There are studies and reports from other countries as well. Cosoff and Hafner found that 30% of inpatients with bipolar disorder met criteria for OCD.  There is a high rate of comorbidity between OCD and bipolarity, as reported by Chen and Dilsaver too.  The epidemiologic catchment area (ECA) study suggested 18 times higher risk for developing OCD in bipolar euthymic patients in comparison with general population.  But, Kruger et al.  and Strakowsky et al.  found variable rates of comorbidity between bipolar disorder and OCD from 8 to 35% in bipolar inpatients suffering from OCD.
This comorbidity is known to present differently compared with the conventional presentation of OCD. This difference in the presentation may be with regards to the clinical features, course or prognosis of the illness. Patients with OCD comorbid with bipolar mood disorder present early in life compared with pure OCD  and the psychopathology of OCD involves more of existential, philosophical, hoarding, sexual obsessions and odd superstitions. ,, Youth with comorbid OCD and Bipolar Disorder (BPD) had greater comorbidity, poor functioning and more hospitalization, probably because of the element of bipolarity in them.  A study done by Zutshi et al. on 28 OCD patients with bipolarity showed a less severe OCD, episodic course, family loading and a greater comorbidity of depression, social phobia and generalized anxiety disorder.  There is also a higher incidence of prior suicide attempts. 
Obsessions and compulsions worsened with the severity of depression and completely disappeared during mania in a patient with OCD comorbid with bipolarity as reported by Gordon and Rasmussen.  A lifetime comorbidity of bipolarity has to be kept in mind if a patient with OCD presents with an episodic course, as opined by Perugi et al.  His study on 135 patients with episodic OCD showed, in 27% of them, a significantly higher rate of family history of mood disorder and lifetime comorbidity with BP II disorder. Kruger et al. found comorbid OCD to be more common in BP II in comparison with BP I.  But, Koyuncu et al. found no statistically significant difference between the frequency of comorbid OCD in BP I and BP II. 
Treatment guidelines may differ as compared with that of pure cases.  BPD also responds poorly to mood stabilizing antipsychotics like olanzapine in the presence of OCD.  BPD receives preference with regards to treatment.  Go et al. reported that 30% of patients on selective serotonin reuptake inhibitor (SSRIs) may develop manic or hypomanic symptoms. 
In the above study, six of 20 patients on SSRIs at doses as low as 10 mg of fluoxetine developed manic or hypomanic symptoms.

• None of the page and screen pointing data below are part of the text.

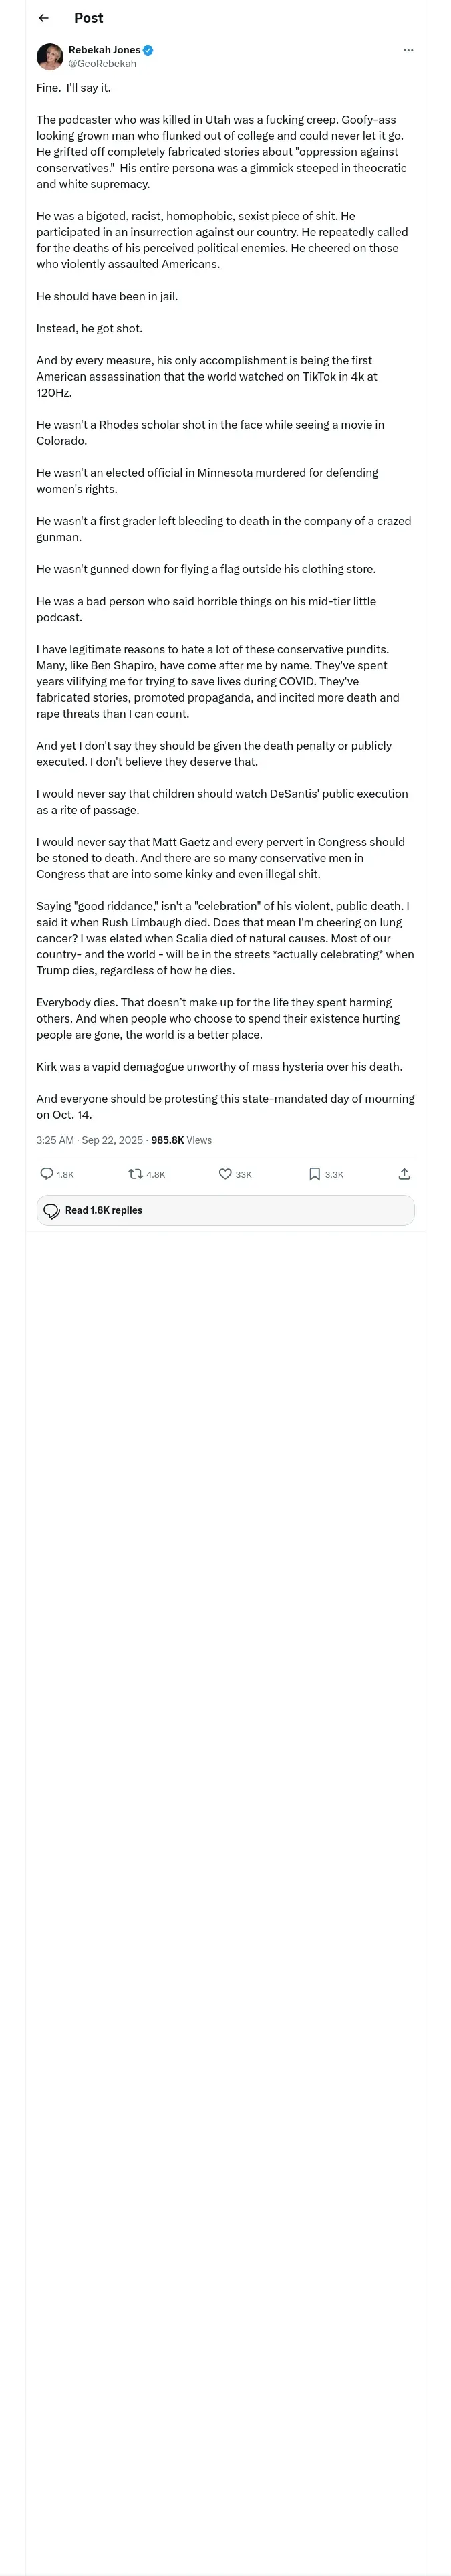Viewport: 451px width, 2576px height.
Task: Open Rebekah Jones's profile picture
Action: pyautogui.click(x=50, y=56)
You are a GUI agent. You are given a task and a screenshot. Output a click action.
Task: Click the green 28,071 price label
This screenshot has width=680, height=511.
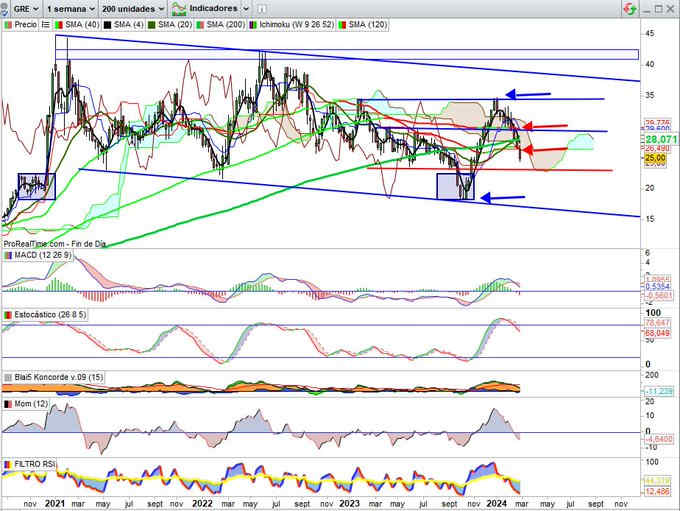[656, 141]
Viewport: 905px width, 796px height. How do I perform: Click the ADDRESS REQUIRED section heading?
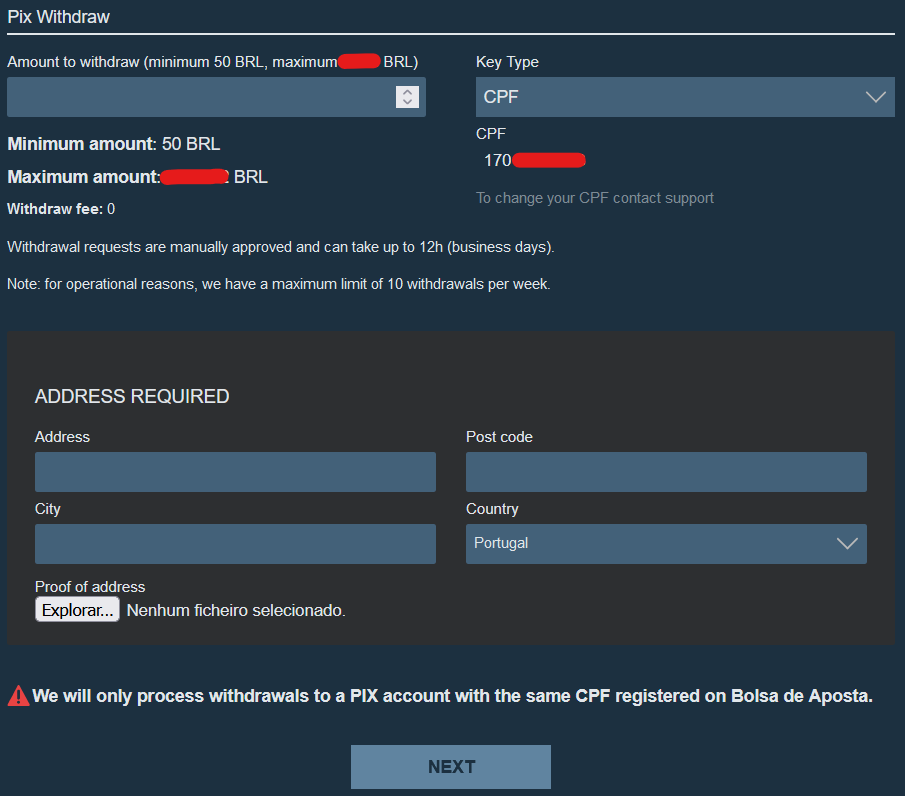(x=132, y=397)
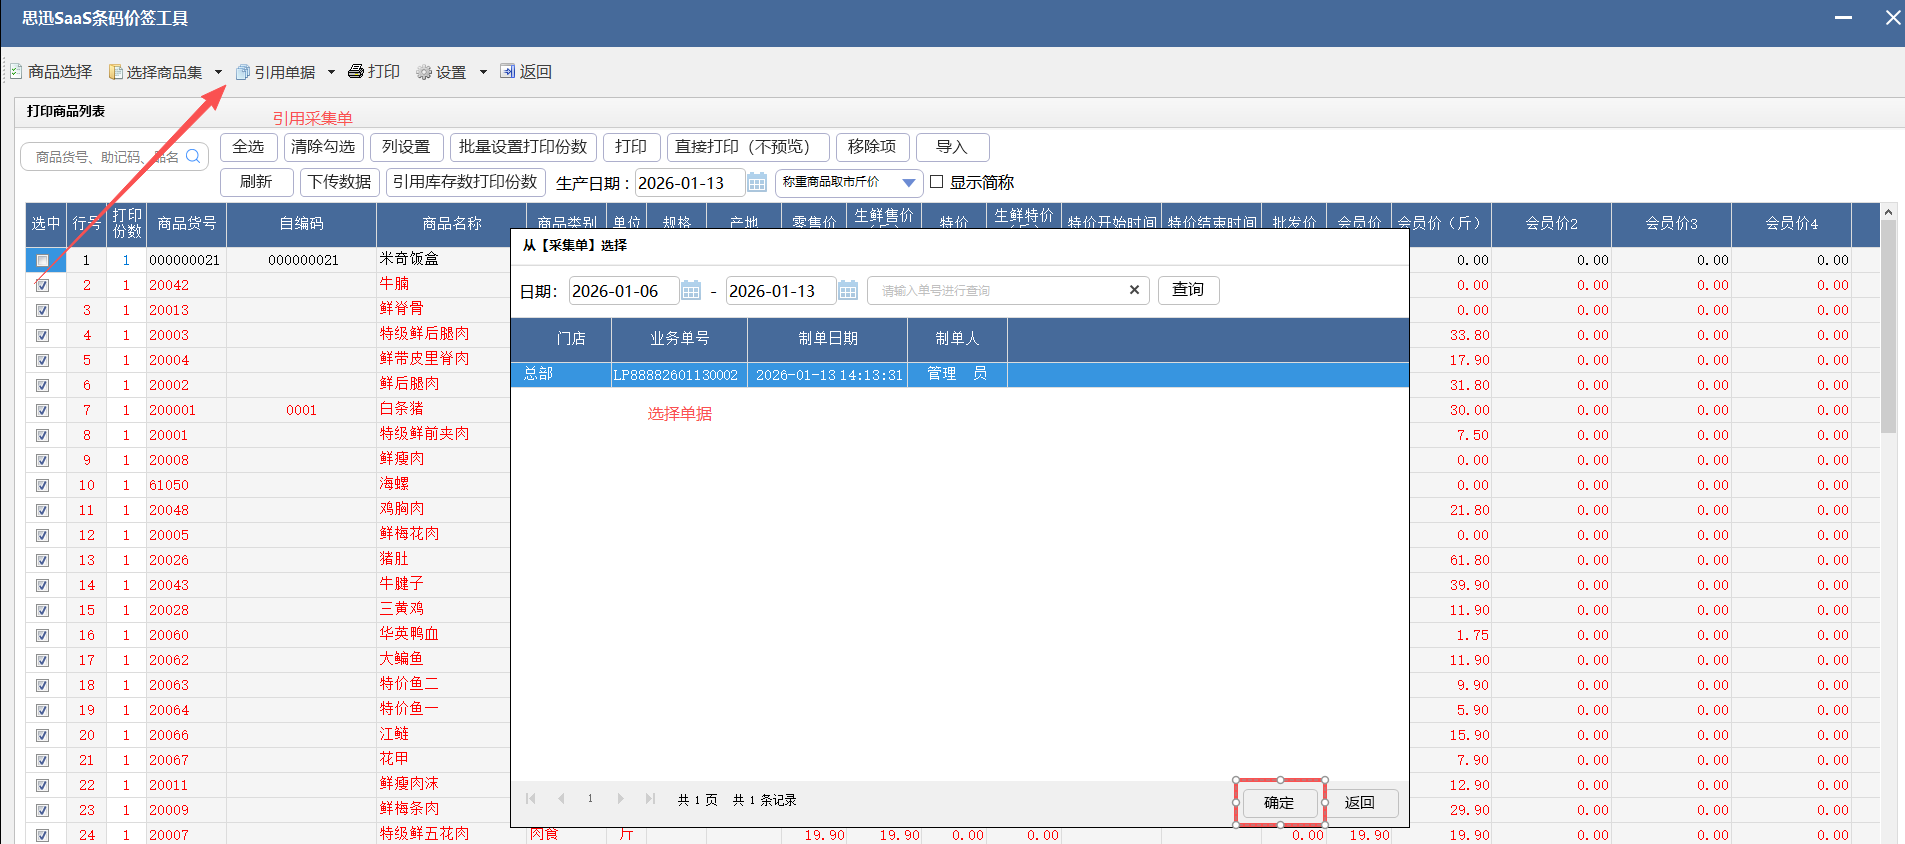Open calendar for dialog start date
The width and height of the screenshot is (1905, 844).
point(691,291)
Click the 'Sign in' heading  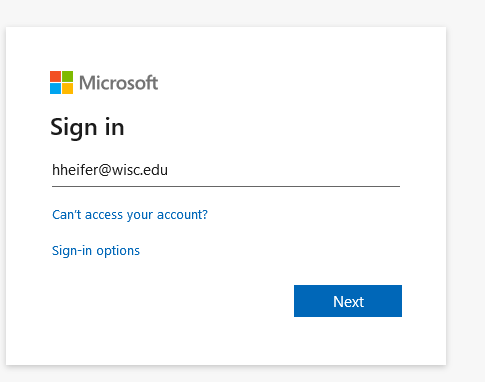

The authors were unable to explain as to whether mania/hypomania appears in OCD children without comorbid mood disorder. They were also uncertain whether patients on high-dose SSRIs with OCD are more likely to have a switch than those with a mood disorder.
| Conclusion|| |
This is a complex comorbidity to treat as OCD requires high doses of SSRIs which precipitates mania. A sound knowledge of etiology and the pathology operating gives an insight into the comorbidity.  Hence, the neuropathology is yet to be explored. It is yet to be determined as to which is prudent: treating with only one drug or resorting to complex combination therapy. Though there have been studies on OCD in psychosis, there is a need to thoroughly evaluate for mania/hypomania in OCD. This comorbid disorder requires a systematic exploration as there is not much epidemiological data on its incidence in India.